Pour rendre crédible sa conversion nouvelle, sa capacité à se « réinventer », qu’il commence, par exemple, par créer un ministère de l’Industrie, rayé d’un trait de plume en 2017, en y nommant, pourquoi pas, un chef d’entreprise ayant prouvé ses capacités à défendre les intérêts français. Il a l’embarras du choix !
Qu’il mette sur pied, dans le même ordre d’idée, une task force de personnalités incontestées – économistes, dirigeants d’entreprise, politiques – pour mener une réflexion de fond sur un projet de reconquête industrielle pour notre pays, qui reste une nation de haute compétence technique et entrepreneuriale.
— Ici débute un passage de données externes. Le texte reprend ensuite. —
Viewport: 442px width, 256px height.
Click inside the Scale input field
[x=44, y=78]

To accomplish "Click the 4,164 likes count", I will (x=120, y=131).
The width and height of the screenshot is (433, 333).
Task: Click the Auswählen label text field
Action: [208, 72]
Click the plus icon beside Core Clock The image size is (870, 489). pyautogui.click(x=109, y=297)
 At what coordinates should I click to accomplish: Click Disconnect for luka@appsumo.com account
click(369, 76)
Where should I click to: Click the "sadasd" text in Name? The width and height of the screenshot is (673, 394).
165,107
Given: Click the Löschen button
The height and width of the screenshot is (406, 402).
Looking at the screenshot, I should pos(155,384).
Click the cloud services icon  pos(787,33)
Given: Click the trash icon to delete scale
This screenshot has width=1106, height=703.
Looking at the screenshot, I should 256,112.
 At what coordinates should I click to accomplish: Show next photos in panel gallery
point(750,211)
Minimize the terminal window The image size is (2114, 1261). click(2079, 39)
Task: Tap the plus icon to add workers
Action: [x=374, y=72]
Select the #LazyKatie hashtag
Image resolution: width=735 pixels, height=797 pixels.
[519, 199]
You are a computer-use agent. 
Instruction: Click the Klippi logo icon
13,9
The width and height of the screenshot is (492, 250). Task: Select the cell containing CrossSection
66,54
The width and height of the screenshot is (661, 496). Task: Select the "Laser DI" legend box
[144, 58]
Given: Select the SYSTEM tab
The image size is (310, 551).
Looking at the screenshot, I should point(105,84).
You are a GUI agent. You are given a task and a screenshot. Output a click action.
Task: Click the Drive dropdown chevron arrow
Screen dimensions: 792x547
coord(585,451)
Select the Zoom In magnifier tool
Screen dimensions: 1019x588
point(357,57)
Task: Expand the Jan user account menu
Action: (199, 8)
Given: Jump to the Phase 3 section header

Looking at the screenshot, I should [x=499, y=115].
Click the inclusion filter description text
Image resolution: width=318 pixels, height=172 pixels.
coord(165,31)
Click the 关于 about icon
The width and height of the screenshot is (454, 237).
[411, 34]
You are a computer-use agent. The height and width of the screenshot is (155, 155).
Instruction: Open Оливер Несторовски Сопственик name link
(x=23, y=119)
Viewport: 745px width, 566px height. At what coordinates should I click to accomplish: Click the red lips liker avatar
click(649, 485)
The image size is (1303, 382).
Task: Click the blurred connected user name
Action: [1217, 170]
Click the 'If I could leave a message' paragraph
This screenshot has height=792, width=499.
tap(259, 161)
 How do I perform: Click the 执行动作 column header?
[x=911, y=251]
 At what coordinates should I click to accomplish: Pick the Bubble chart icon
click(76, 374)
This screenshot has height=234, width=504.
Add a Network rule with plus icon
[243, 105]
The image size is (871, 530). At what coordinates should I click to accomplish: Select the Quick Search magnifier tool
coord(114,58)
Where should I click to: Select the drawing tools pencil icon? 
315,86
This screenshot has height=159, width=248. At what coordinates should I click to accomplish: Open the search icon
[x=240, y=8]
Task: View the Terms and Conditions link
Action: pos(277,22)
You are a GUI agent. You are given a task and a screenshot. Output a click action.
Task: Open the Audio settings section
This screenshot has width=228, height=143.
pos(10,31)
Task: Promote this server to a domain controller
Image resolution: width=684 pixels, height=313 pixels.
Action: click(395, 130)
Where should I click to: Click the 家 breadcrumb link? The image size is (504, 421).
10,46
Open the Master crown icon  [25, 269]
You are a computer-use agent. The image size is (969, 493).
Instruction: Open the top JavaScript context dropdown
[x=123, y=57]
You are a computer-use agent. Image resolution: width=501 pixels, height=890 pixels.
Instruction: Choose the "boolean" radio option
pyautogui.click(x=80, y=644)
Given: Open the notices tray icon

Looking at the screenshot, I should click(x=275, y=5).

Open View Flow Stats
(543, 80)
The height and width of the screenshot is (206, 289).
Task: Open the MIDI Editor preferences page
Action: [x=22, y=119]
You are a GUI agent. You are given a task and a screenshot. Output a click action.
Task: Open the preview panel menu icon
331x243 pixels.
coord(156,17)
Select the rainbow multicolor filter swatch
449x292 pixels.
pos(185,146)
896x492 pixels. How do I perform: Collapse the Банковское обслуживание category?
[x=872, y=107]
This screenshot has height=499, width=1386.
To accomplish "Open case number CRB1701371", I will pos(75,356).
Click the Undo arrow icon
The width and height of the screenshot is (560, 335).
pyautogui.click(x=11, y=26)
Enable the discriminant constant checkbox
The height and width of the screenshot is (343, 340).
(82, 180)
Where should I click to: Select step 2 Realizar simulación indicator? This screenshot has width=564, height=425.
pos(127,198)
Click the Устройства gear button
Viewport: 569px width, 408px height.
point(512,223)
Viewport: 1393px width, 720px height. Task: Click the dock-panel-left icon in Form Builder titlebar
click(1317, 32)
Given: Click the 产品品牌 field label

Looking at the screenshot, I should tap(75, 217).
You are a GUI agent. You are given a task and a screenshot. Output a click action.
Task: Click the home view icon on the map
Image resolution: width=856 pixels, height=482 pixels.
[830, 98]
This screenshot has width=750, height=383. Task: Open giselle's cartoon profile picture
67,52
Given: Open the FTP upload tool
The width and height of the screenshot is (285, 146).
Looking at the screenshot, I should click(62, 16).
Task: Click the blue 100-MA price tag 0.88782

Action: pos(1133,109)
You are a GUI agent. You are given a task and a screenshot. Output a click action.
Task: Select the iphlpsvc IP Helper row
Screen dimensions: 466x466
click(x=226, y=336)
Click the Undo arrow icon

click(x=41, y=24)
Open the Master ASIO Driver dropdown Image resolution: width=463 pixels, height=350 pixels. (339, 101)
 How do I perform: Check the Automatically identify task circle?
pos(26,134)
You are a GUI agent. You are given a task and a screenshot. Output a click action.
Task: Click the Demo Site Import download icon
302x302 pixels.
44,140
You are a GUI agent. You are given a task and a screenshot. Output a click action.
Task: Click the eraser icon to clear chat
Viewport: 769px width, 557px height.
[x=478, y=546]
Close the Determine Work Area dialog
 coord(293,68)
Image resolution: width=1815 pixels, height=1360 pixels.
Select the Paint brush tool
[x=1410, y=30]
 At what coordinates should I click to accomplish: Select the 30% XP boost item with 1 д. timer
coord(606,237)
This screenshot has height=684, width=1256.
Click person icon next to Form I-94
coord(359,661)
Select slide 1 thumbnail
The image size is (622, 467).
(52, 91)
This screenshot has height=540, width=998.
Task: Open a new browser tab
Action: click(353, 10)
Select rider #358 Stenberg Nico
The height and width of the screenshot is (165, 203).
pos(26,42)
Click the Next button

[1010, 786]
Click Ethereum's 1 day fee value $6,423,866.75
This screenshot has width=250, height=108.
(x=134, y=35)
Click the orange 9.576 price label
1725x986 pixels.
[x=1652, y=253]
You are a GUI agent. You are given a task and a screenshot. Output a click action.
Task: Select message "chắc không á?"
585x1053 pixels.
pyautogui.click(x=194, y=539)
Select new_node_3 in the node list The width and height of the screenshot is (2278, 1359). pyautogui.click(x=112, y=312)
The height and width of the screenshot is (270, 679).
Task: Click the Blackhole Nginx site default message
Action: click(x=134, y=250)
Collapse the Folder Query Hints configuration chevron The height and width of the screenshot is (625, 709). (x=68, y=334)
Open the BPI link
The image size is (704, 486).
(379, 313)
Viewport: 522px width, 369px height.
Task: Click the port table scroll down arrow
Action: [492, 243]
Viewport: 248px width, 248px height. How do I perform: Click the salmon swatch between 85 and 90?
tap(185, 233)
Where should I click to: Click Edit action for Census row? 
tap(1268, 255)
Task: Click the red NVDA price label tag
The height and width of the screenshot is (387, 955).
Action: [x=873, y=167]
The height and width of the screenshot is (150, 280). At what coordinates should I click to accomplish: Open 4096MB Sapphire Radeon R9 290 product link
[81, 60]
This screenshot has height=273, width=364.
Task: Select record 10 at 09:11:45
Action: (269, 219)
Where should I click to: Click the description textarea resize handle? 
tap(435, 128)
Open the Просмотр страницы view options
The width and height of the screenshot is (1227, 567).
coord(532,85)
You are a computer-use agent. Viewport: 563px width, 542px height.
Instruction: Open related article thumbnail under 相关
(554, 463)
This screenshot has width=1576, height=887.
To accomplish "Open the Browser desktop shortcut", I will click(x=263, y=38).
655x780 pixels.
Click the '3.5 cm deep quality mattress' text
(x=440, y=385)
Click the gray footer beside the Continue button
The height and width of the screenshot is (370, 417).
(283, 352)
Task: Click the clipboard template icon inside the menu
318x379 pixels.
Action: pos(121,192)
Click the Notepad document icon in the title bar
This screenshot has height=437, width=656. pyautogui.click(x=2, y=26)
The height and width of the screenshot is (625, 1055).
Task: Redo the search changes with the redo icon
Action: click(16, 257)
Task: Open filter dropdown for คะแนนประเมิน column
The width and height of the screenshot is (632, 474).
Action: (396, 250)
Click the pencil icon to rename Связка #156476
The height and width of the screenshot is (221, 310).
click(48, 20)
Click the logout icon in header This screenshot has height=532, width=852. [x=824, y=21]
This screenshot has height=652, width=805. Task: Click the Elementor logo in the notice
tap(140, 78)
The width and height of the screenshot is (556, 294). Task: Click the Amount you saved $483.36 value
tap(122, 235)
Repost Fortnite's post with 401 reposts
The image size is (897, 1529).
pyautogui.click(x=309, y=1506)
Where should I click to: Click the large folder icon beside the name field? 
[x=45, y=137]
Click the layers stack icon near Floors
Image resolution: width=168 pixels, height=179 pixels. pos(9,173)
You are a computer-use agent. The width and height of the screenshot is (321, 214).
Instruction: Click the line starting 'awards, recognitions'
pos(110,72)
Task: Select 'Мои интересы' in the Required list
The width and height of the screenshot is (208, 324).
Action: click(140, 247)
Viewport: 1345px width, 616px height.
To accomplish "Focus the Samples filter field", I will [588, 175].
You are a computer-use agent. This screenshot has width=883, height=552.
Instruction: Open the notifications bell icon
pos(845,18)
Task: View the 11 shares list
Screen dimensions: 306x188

Et pourquoi pas, à terme, le retour d’une structure pérenne – Commissariat au Plan, ou quel qu’en soit le nom – pour assister un Etat sachant dans sa fonction d’Etat stratège.
Le projet de retrouver le chemin d’une indépendance nationale « pleine et entière », de relocaliser, dans la mesure du possible et du souhaitable, nos industries perdues, doit être une ardente priorité pour une France qui s’apprête à traverser la pire des récessions de son histoire. Et puis que notre président se veut un européen exemplaire, c’est le moment où jamais, dans ces temps de crise aiguë, de proposer à nos partenaires une ambition industrielle européenne claire, centrée sur le noyau historique de l’UE, pour affirmer notre cohérence et notre volonté d’exister face aux appétits des puissances impériales américaines et chinoises, qui lorgnent sur nos fleurons et nos centres de recherche d’excellence. L’Europe est une proie désirable et vulnérable !
Cette renaissance industrielle exige d’admettre la nécessité d’une politique industrielle, menée avec une volonté sans faille, une cohérence audacieuse dans les décisions; seuls moyens de retrouver un niveau de confiance des Français indispensable pour surmonter l’épreuve. Un projet qui engage l’ensemble du pays dans la construction d’un avenir prospère et souverain.